### WHAT IS EXPECTED
Copy the entries below verbatim, line for line, without changing anything.

------ DATA EXTRACT

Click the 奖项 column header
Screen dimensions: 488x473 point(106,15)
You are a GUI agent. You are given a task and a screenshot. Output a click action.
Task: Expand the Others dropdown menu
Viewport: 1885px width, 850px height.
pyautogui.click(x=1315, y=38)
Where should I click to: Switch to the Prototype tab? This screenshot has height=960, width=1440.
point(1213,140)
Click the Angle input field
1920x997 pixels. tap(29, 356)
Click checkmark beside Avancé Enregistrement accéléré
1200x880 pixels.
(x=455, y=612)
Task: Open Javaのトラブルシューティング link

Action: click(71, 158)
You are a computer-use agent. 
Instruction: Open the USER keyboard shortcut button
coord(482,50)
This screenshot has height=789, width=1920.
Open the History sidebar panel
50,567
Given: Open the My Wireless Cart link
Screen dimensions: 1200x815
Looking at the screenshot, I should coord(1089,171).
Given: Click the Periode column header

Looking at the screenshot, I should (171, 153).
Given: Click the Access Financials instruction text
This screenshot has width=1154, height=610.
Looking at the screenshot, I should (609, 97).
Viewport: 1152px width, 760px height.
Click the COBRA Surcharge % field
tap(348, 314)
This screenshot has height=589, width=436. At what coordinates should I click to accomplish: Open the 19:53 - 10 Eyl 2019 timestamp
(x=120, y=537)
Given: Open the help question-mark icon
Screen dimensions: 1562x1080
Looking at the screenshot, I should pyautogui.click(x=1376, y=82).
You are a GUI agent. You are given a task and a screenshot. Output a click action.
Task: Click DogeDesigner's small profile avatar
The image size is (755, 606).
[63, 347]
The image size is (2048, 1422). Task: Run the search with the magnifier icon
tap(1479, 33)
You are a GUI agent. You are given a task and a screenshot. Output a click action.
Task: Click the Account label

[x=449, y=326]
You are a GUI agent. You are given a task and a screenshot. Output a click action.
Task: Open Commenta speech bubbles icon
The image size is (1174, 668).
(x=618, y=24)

------------

### EXPECTED OUTPUT
Click the 奖项 column header
Screen dimensions: 488x473 point(106,15)
You are a GUI agent. You are given a task and a screenshot. Output a click action.
Task: Expand the Others dropdown menu
Viewport: 1885px width, 850px height.
pyautogui.click(x=1315, y=38)
Where should I click to: Switch to the Prototype tab? This screenshot has height=960, width=1440.
point(1213,140)
Click the Angle input field
1920x997 pixels. tap(29, 356)
Click checkmark beside Avancé Enregistrement accéléré
1200x880 pixels.
(x=455, y=612)
Task: Open Javaのトラブルシューティング link

Action: click(71, 158)
You are a computer-use agent. 
Instruction: Open the USER keyboard shortcut button
coord(482,50)
This screenshot has height=789, width=1920.
Open the History sidebar panel
50,567
Given: Open the My Wireless Cart link
Screen dimensions: 1200x815
Looking at the screenshot, I should coord(1089,171).
Given: Click the Periode column header

Looking at the screenshot, I should (171, 153).
Given: Click the Access Financials instruction text
This screenshot has width=1154, height=610.
Looking at the screenshot, I should (609, 97).
Viewport: 1152px width, 760px height.
Click the COBRA Surcharge % field
tap(348, 314)
This screenshot has height=589, width=436. At what coordinates should I click to accomplish: Open the 19:53 - 10 Eyl 2019 timestamp
(x=120, y=537)
Given: Open the help question-mark icon
Screen dimensions: 1562x1080
Looking at the screenshot, I should pyautogui.click(x=1376, y=82).
You are a GUI agent. You are given a task and a screenshot. Output a click action.
Task: Click DogeDesigner's small profile avatar
The image size is (755, 606).
[63, 347]
The image size is (2048, 1422). Task: Run the search with the magnifier icon
tap(1479, 33)
You are a GUI agent. You are given a task and a screenshot. Output a click action.
Task: Click the Account label

[x=449, y=326]
You are a GUI agent. You are given a task and a screenshot. Output a click action.
Task: Open Commenta speech bubbles icon
The image size is (1174, 668).
(x=618, y=24)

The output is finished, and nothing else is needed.